Stored dataset items:
════

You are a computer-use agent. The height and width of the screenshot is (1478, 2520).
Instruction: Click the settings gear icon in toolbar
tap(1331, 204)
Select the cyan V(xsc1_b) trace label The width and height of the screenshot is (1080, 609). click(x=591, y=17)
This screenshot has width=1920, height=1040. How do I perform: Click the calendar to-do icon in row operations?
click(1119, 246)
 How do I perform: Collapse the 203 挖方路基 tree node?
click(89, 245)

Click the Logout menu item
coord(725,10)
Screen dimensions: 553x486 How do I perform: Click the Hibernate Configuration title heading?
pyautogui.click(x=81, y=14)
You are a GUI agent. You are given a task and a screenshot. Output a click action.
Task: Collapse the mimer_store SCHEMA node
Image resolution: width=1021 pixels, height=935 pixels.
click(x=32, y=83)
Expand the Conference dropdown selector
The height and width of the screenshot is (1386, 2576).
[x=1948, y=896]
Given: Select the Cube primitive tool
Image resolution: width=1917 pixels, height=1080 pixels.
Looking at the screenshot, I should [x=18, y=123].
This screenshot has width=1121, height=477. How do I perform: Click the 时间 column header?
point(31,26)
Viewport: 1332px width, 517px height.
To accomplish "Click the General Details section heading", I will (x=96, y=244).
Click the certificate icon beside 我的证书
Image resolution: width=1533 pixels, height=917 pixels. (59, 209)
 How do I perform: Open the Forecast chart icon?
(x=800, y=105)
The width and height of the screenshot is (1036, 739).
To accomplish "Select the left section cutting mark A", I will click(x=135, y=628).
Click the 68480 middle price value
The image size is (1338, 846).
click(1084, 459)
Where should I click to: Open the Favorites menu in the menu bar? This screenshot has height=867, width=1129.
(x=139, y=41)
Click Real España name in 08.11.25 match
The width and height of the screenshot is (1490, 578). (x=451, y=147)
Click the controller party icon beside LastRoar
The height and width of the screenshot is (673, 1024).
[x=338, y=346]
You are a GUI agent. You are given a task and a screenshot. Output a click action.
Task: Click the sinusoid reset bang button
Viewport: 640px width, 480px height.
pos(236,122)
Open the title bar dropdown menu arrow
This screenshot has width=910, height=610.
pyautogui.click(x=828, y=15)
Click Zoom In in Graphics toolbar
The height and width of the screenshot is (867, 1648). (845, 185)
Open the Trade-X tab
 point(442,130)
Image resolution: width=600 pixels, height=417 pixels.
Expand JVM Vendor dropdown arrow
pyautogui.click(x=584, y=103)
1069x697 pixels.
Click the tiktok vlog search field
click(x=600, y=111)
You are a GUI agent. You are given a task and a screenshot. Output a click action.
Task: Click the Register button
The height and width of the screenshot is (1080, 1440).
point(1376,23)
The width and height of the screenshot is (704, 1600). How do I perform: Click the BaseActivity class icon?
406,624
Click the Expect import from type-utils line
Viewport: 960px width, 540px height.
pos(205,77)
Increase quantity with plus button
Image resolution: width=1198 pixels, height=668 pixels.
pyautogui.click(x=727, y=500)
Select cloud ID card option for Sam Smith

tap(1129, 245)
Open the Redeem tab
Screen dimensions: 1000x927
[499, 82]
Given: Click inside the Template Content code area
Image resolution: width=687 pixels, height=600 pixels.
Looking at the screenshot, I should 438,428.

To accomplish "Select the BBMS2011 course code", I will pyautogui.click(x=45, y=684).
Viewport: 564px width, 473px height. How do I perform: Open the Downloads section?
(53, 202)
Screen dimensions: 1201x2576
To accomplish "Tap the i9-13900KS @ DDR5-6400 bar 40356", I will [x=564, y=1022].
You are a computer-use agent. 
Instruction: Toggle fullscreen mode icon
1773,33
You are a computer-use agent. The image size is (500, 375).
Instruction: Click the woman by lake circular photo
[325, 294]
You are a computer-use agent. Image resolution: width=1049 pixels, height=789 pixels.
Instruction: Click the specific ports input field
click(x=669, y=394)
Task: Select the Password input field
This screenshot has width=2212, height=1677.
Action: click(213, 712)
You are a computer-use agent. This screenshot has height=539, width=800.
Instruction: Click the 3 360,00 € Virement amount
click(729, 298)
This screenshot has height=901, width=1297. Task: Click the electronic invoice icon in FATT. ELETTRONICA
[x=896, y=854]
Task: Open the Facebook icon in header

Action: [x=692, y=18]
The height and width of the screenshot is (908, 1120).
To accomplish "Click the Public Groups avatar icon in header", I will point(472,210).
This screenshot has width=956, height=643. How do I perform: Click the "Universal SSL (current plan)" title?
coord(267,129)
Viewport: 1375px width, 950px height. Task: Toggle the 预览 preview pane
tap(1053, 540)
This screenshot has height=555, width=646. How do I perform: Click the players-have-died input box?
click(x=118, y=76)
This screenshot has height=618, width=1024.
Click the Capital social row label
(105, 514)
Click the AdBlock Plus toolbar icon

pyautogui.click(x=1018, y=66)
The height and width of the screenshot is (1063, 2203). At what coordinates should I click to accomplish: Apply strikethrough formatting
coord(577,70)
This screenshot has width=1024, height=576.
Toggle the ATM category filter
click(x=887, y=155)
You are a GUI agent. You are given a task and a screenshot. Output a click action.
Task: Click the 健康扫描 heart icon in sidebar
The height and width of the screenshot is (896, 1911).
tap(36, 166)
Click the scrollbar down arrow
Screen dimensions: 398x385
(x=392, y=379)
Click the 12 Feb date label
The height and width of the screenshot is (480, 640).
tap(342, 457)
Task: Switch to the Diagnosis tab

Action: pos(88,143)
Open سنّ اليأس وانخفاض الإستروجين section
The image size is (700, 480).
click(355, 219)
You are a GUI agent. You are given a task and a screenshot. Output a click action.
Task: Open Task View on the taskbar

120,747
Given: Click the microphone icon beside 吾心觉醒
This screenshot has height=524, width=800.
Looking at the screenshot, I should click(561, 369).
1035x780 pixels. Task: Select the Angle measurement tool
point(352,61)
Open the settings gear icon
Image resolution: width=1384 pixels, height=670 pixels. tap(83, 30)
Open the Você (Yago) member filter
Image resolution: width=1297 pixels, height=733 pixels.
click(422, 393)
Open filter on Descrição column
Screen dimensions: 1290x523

════

Goal of the exercise = What the answer needs is every line from the data above with "code" in it.

Task answer =
Given: Click inside the Template Content code area
To accomplish "Select the BBMS2011 course code", I will pyautogui.click(x=45, y=684).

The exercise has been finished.